• [Source passage]
After a long break, the first step is always the toughest. I spent 6 months reading the first book. The rest were read during the brief holidays (after I had promenaded, convocated and graduated).
The Inheritance of Loss by Kiran Desai
Indian girl falls in love with Nepali boy while Nepalis and Indians are fighting on the streets. Cliched story. But, absolutely beautiful writing. I loved it. However, be warned that I’m biased towards Indian novels. These books have just the right amount of recognizable cultural references and sufficiently exotic customs to be fascinating to me. I guess, that type of mixture is what you want in every part of life – books, movies, people.
The Gathering by Anne Enbright
A hazy novel about a unstable Irish woman exploring the reasons for her alcoholic, good-for-nothing, lovable brother’s demise. That woman happens to be the writer, chronicling her experiences. The funny thing about this is that half the stories told are fantasies. The imagined first meeting between her grandmother and grandfather. The imagined way by which her grandfather proposed. And the rest of the story is composed of digressions about other members of her large dysfunctional family (her mother had 12 children and 7 miscarriages).
Very melancholic yet thoroughly enjoyable.
The White Tiger by Arvind Adiga
You can read this from cover to cover in less than a day thanks to the simple, not-too-beautiful language. But it’s the story that makes this worth the read (and presumably, convinced the Booker panel). It’s about a young Indian man Balram who’s born in Bihar. If you know anything about Indian states, you would know that Bihar is right at the bottom of the list. Arvind Adiga, terms this region the “Darkness”. Eventually though, Balram cunningly works his way up and ends up as an entrepreneur in Bangalore, arguably the capital of the Light.
Whenever an Indian book that showcases the caste system and poverty rather than the “great Indian values and culture” gets released, people in India start grumbling. Pretty irritating. I mean, the story may not be completely accurate but at least, parts of it are true. My recent trip to India only validates the core themes of the book – oppression and servitude of lower castes, widespread corruption and the fakery of democracy. I particularly like the way Adiga describes the main inspiration to write this novel:
“I was buying furniture in New Delhi five years ago and the storeowner said, `Don’t give me cash, give me a deposit of Rs 1,000 , and give the rest to the man when he delivers it.’ So when the man came to my house — and he was a very poor man — he put down the furniture and then I paid him the money, Rs. 25000. Then he asked for a Rs 10 tip which I gave it him. I was amazed that this man who made a maximum of Rs 1,000 a month or perhaps even less, was taking a bundle of money to give to his master. I wondered what made this man and people like him honest?”

• [Recorded information]
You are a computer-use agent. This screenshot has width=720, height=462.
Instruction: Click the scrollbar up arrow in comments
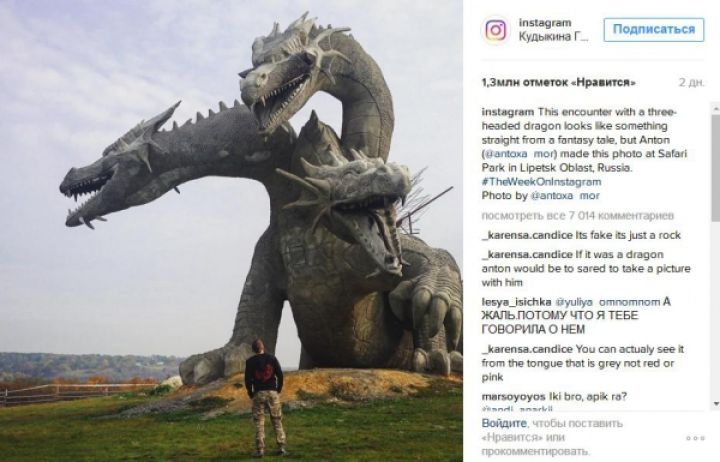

• [Written task A]
Answer these from the book reviews:
(i) How long did the writer spend reading the first book?
(ii) How many children did the mother in The Gathering have?
(iii) In which city does Balram end up as an entrepreneur?
• [Written task B] Please translate this sentence from the book reviews into Spanish: "I spent 6 months reading the first book."
• [Written task C] Pick up the book reviews after their last sentence and write the next part.
The data is separate material, unrelated to the book reviews.

• [Task result A]
(i) 6 months
(ii) 12
(iii) Bangalore

• [Task result B] Pasé 6 meses leyendo el primer libro.

• [Task result C]
Even if you’re not at all interested in questions about social structure, how can you resist a book that starts off like this:
For the Desk of:
His Excellency Wen Jiabao,
The Premeir’s Office,
Beijing,
Capital of the Freedom-Loving Nation of ChinaFrom the Desk of:
‘The White Tiger’
A Thinking Man
And an entrepreneur
Living in the world’s centre of technology and outsourcing
Electronics City Phase 1 (just off Hosur Main Road),
Bangalore, India.Mr Premier,
Sir.
Neither you nor I can speak English, but there are some things that can be said only in English.
Between the Assassinations by Arvind Adiga
A collection of stories that take place in a southern Indian town in the 80s. Didn’t capture my imagination because (a) I don’t like short stories unless they are the New Yorker kind (b) 80s in a small Indian town were just too freaking dull. And (c) his style of writing is too simple and straightforward. It’s worse than Tom Friedman’s in Hot, Flat and Crowded. Throughout the entire book, you feel like you’re reading a newspaper! He keeps stating facts and reusing characters from The White Tiger.
Adiga has tried fiction, won the Booker Prize and now, in my humble opinion, he should go back to writing articles for Time or Financial Times or whatever he used to write for.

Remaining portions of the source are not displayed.